The question may really still be whether the new shoots are chlorotic? So back to Oz_planter, are all the new shoots on the plant pale, as well as distorted? 

cheers Darrel


----------



## Oz_planter (1 Feb 2011)

Hi all,

Thank you for the full replies!  Loads of stuff I didn't really think about.

Darrel, in answer to your question, the new growth does look pale in comparison to healthier leaves that are further down the stem i.e. when the tank was ok. Even now after the trim on the weekend the new growth is coming in really really small.  Also, the veins of the leaves are really pronounced in the larger leaves, the tissue between the veins looks papery thin, not the normal gull green growth, almost pastel in comparison.

Taking Clives comments into consideration, I am thinking of shortening the spraybar in the hope that the shorter bar will provide more force behind the water thus cutting through the growth and I am also thinking of turning the powerhead towards the front of the tank in the hope that this will contribute to the flow force and also distribute the CO2 more evenly.  Do you guys have any thoughts on this?

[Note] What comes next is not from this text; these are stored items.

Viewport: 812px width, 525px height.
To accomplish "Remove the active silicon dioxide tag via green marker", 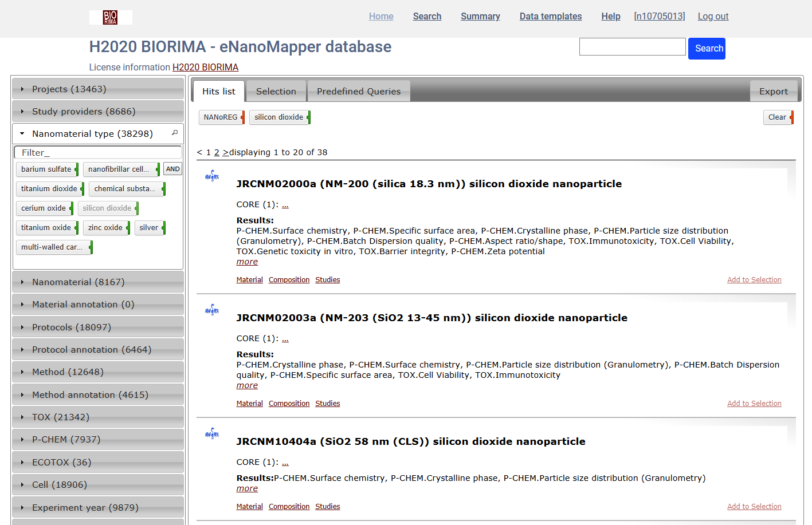I will point(308,117).
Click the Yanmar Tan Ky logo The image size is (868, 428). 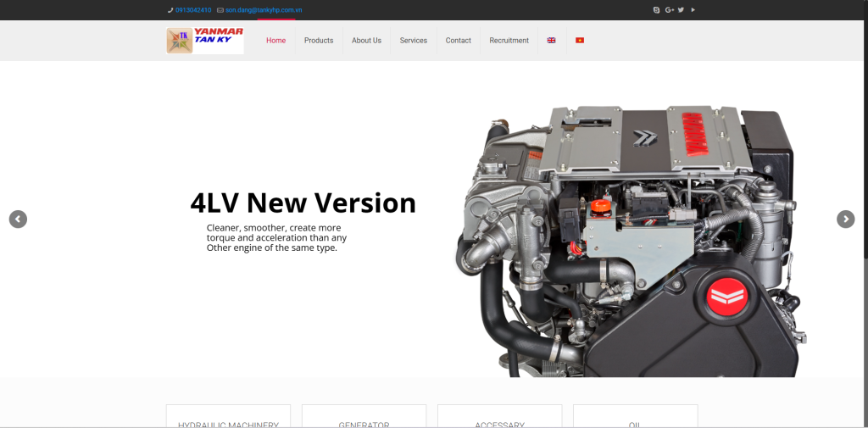[x=205, y=41]

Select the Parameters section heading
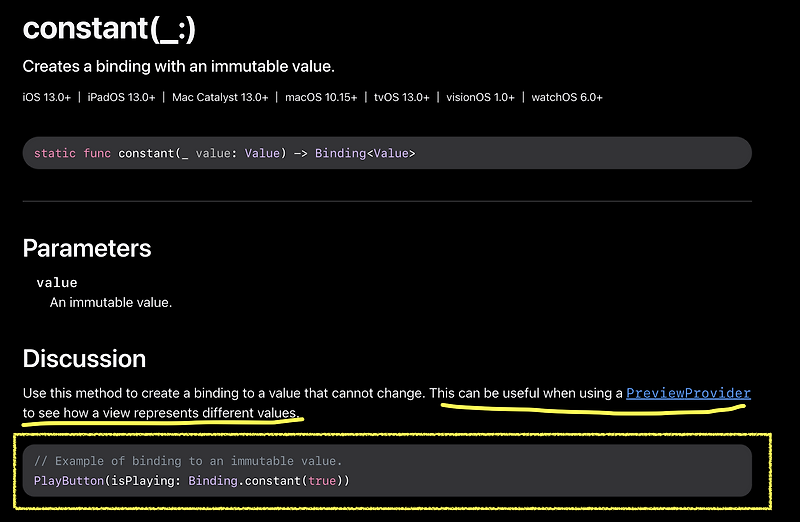[x=87, y=248]
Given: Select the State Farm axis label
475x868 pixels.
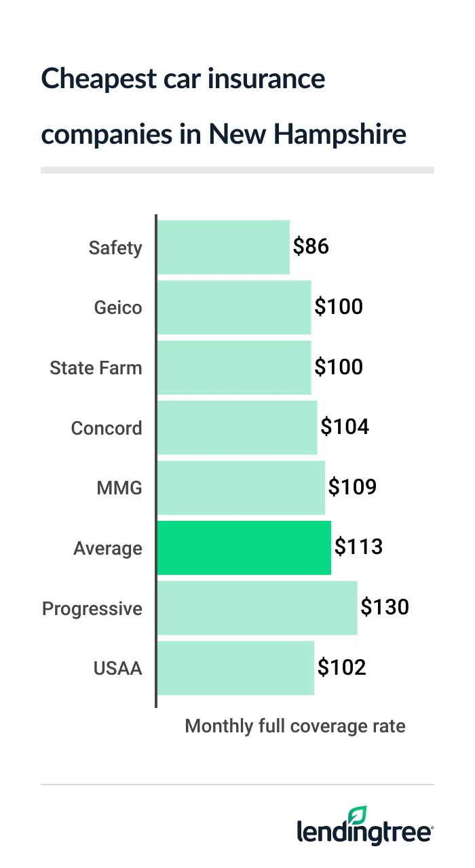Looking at the screenshot, I should 96,368.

I remember ages ago I posted, back when I was doing EI incorrectly and one of the problems then was that I was using a fluval 304 which is only 1000lph, so I've opted for a 2000lph filter.  Do you think that maybe I should not use a spray bar and maybe consider a lily-pipe type outlet to get the flow paths going again?

Thank you.


----------



## dw1305 (1 Feb 2011)

Hi all,


> Darrel, in answer to your question, the new growth does look pale in comparison to healthier leaves that are further down the stem i.e. when the tank was ok. Even now after the trim on the weekend the new growth is coming in really really small. Also, the veins of the leaves are really pronounced in the larger leaves, the tissue between the veins looks papery thin, not the normal gull green growth, almost pastel in comparison.


This still sound like a deficiency or imbalance in nutrients. This is an Iron (Fe) deficient chlorotic Rose leaf and it just reminds me of your plants.






cheers Darrel


----------



## Oz_planter (1 Feb 2011)

Darrel,

Thank you for the pic.  The best way of showing why my deficiency looks like is to link out to a good page on aquatic plant central (Does that make me a heretic?   )

These images show exactly what is happening in my tank and it is listed under Boron deficiency...
This sword is doing exactly what the new growth on my sword is doing...







and in this last one, I do have this plant, but my symptoms are as pronounced...




Though as you all know, I didn't consider a Boron deficiency as I know that I dose enough... 

I will move some stuff around now that I have up'ed my CO2...  I have had a bit more of a thorough look tonight and it appears that some plants may be making a recovery (I had a quick look the other night and I think that i was looking at plants i didn't trim)  Even the sword has a hint of a non-distorted leaf coming through...

Clive and Darrel, do you recommend that I move the powerhead and shorten the spray bar?  Or should I leave well enough alone and put it down to a CO2 issue?

Thanks
Justin.


----------



## ceg4048 (2 Feb 2011)

Well, I mean, your plants grew fine until recently. That fact validates your existing spraybar configuration and your dosing methods. So you have to think about what changed in the past few months. The difference in your tank now, as opposed to a few months ago is primarily the plant mass, both above and below the sediment. 

All you really need to do is to keep the plants trimmed and to adjust your CO2 injection rate. If you suspect that you need more nutrients then simply add more of everything, say, 20% more. That will pretty much fix the problem. As I mentioned before, when dosing EI levels of nutrients you really don't have to worry about low nutrient levels but with strong growth comes blockage and flow distribution issues. So the tank becomes a victim of it's own success.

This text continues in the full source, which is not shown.